■ **Provided entries**

####################

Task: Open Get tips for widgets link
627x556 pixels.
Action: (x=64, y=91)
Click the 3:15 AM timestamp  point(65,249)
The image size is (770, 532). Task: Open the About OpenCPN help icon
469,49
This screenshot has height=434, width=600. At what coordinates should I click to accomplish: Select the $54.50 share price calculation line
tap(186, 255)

####################

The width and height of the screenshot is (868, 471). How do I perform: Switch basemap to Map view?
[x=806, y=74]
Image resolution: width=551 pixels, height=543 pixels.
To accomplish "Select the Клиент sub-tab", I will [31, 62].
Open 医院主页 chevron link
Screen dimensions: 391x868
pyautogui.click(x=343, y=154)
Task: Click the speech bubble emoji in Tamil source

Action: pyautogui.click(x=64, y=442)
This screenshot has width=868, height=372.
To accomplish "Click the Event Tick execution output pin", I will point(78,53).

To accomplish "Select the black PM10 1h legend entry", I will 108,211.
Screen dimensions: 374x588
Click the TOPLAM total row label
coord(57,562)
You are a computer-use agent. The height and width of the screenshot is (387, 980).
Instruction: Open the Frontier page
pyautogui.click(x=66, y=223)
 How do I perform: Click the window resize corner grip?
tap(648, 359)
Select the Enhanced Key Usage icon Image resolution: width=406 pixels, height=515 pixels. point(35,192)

####################

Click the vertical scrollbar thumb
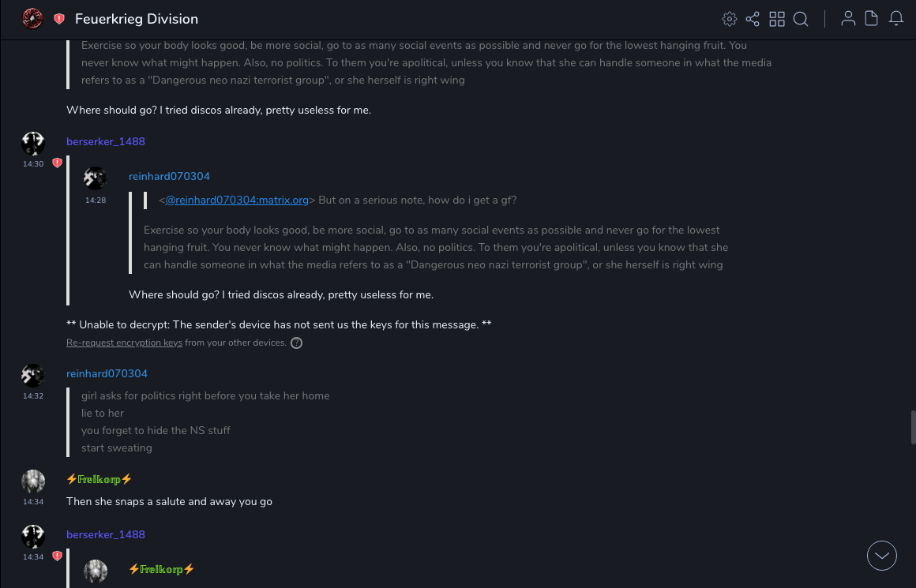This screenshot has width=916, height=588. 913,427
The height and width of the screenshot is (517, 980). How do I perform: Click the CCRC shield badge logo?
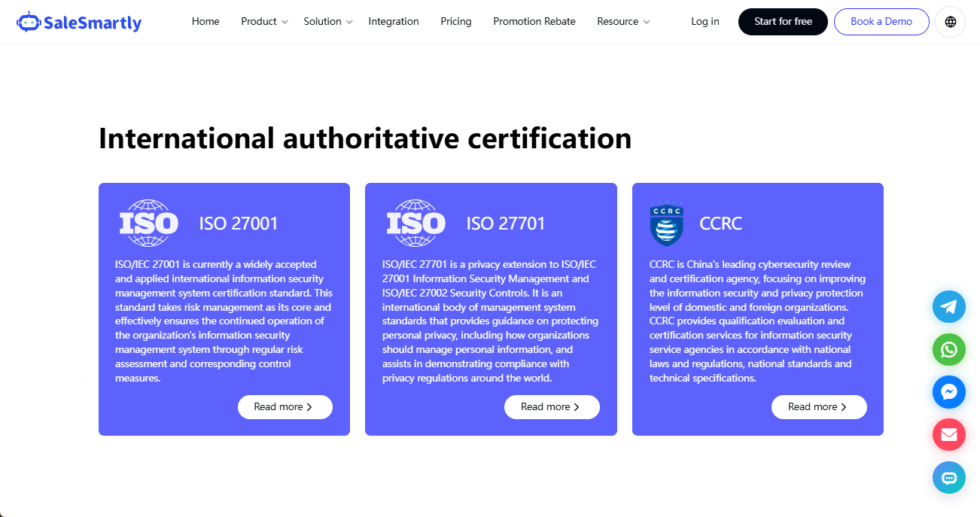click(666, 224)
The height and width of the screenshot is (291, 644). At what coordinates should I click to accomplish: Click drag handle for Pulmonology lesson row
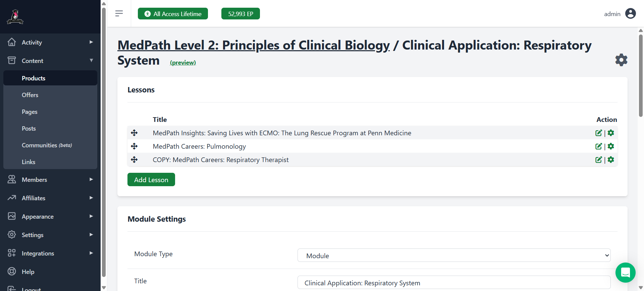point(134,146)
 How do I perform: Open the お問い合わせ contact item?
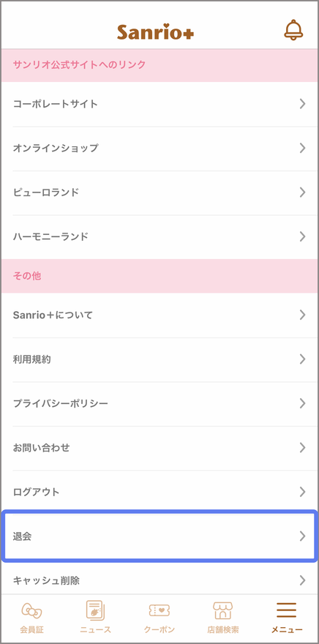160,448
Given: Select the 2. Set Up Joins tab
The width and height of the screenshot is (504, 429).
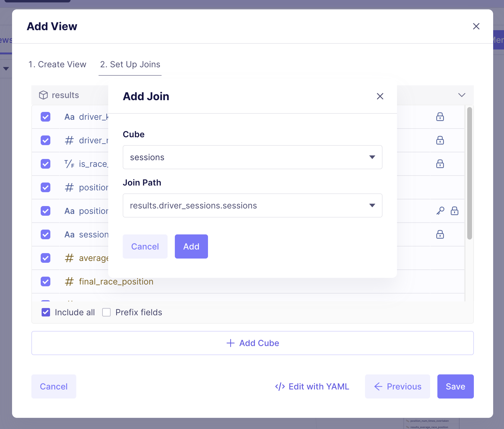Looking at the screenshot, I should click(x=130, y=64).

####################

■ **What is required**
Copy each line of the data above that holds "resolution".

■ **The completed task**
Image resolution: width=551 pixels, height=543 pixels.
Select the Enhanced Key Usage icon Image resolution: width=406 pixels, height=515 pixels. point(35,192)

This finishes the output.